===== Records to use
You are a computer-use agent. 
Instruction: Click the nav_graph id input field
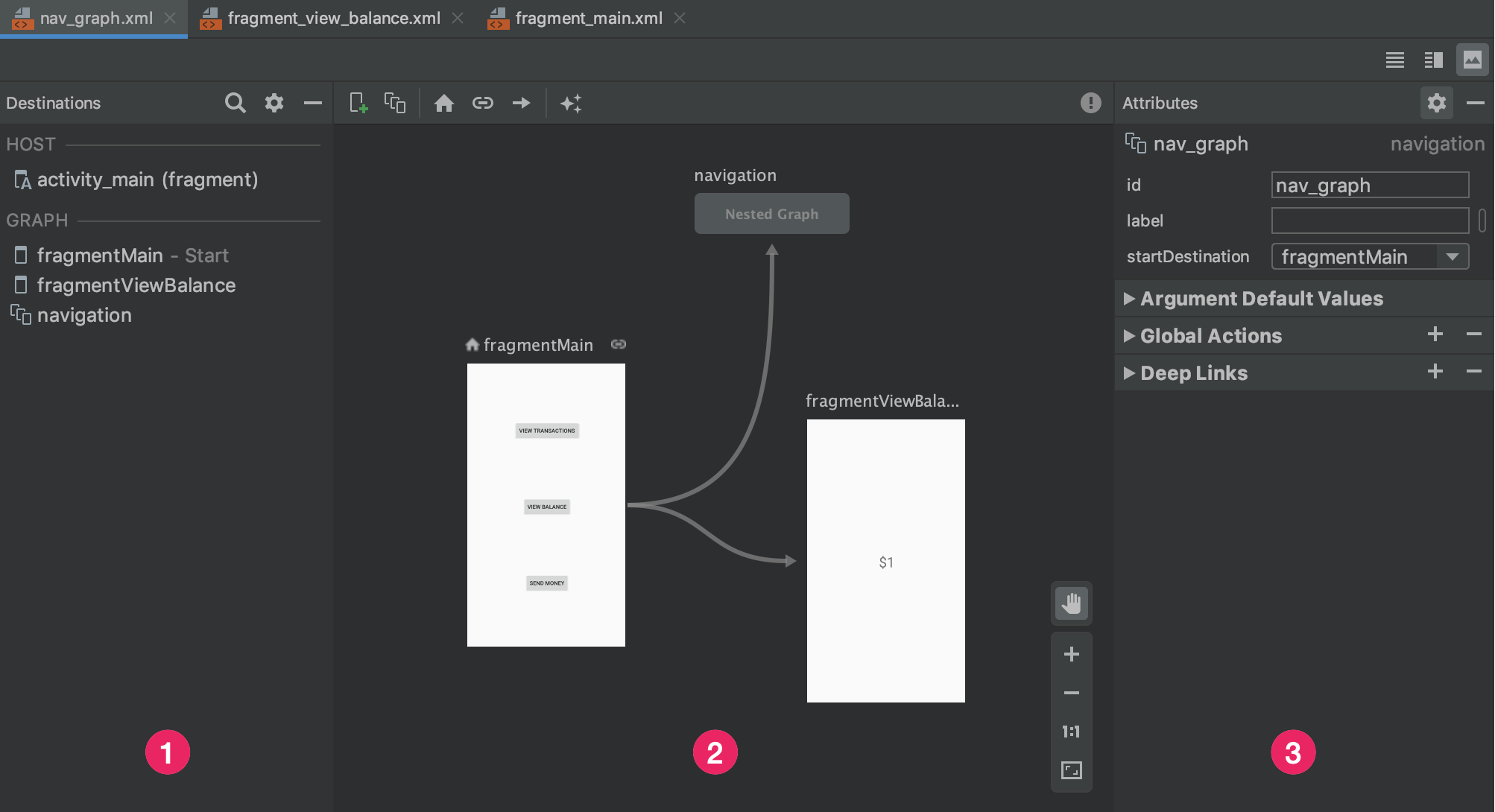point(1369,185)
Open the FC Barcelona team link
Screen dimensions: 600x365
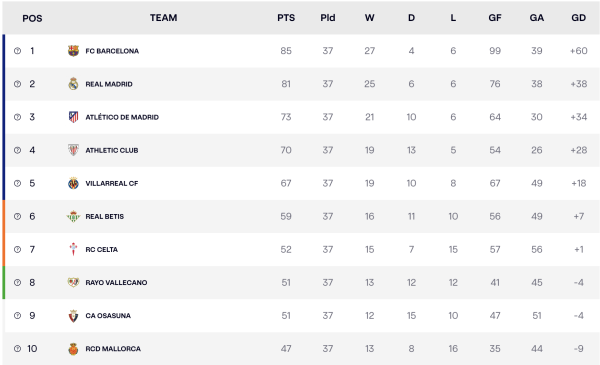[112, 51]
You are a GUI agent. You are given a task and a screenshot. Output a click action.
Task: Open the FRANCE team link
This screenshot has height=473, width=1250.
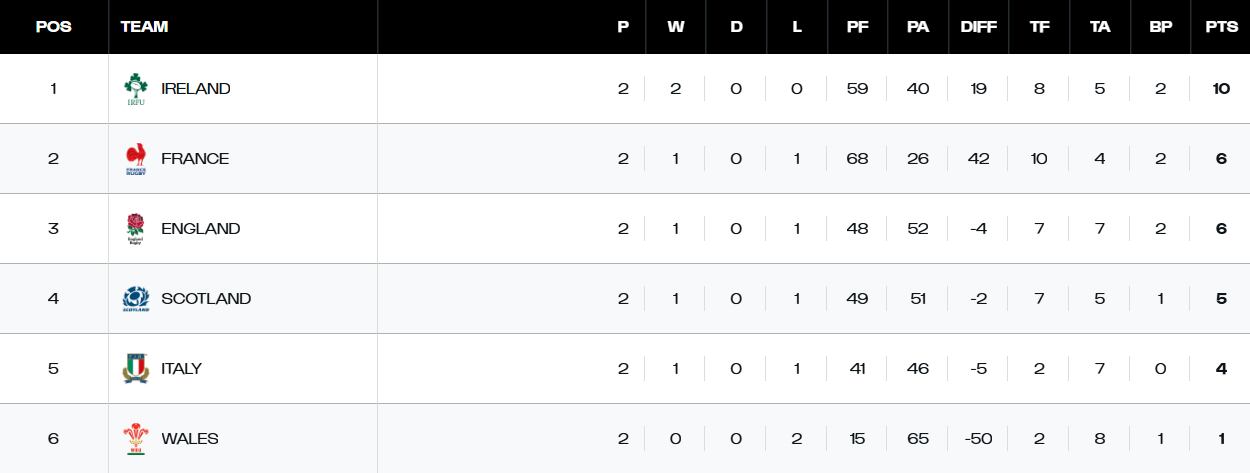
==========
The pictures in the entries above should be left out; all else must be copied exactly.

You are a computer-use agent. 
Instruction: Click the nav_graph id input field
point(1369,185)
Open the FC Barcelona team link
Screen dimensions: 600x365
[112, 51]
You are a GUI agent. You are given a task and a screenshot. Output a click action.
Task: Open the FRANCE team link
This screenshot has height=473, width=1250.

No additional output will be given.